◆ **HOW TO COMPLETE THIS TASK**
Only one stretch of the data is wanted: the line containing "This screenshot has width=1024, height=565.", the line containing "The width and", and every line between them, copied exactly.

[[ RAW DATA, beginning ]]

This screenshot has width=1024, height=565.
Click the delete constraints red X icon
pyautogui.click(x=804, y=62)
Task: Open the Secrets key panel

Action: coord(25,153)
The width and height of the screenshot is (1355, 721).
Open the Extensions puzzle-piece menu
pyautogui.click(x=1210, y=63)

[[ RAW DATA, end ]]
[[ RAW DATA, beginning ]]

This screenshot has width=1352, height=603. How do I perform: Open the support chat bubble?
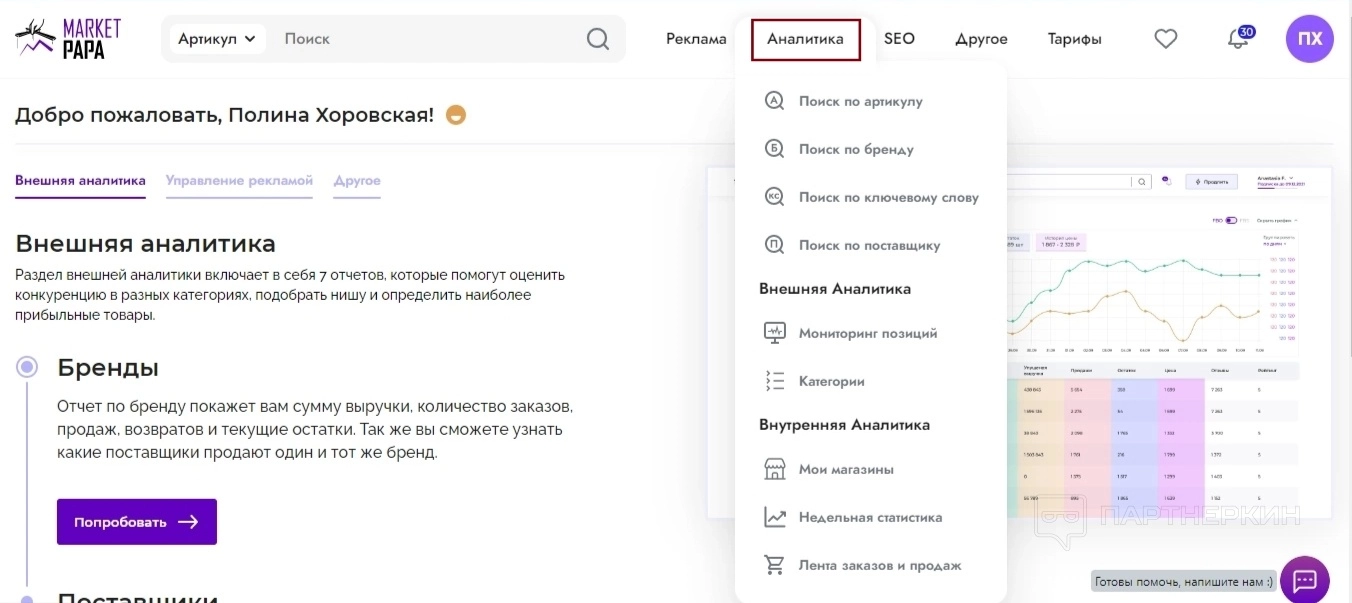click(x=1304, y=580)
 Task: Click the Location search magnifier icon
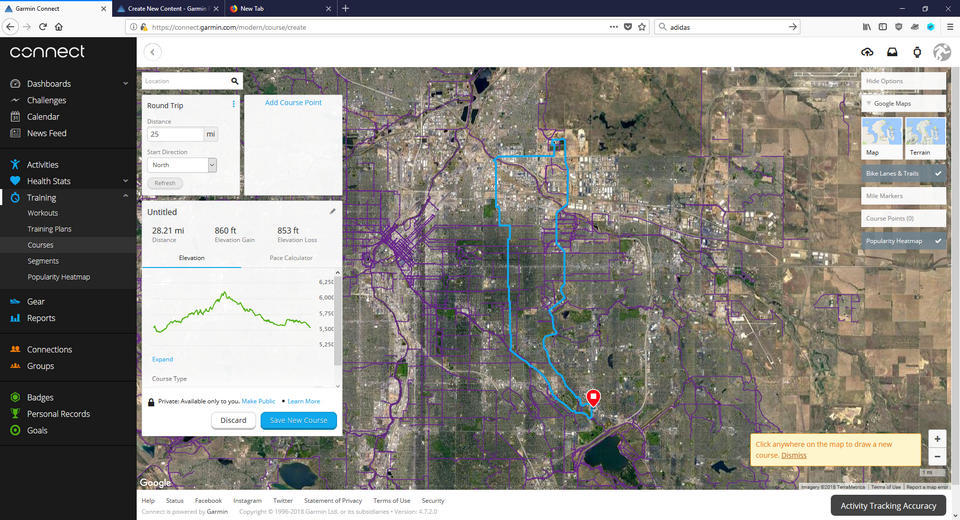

[[ RAW DATA, end ]]

◆ **ANSWER SPACE**
This screenshot has width=1024, height=565.
Click the delete constraints red X icon
pyautogui.click(x=804, y=62)
Task: Open the Secrets key panel

Action: coord(25,153)
The width and height of the screenshot is (1355, 721).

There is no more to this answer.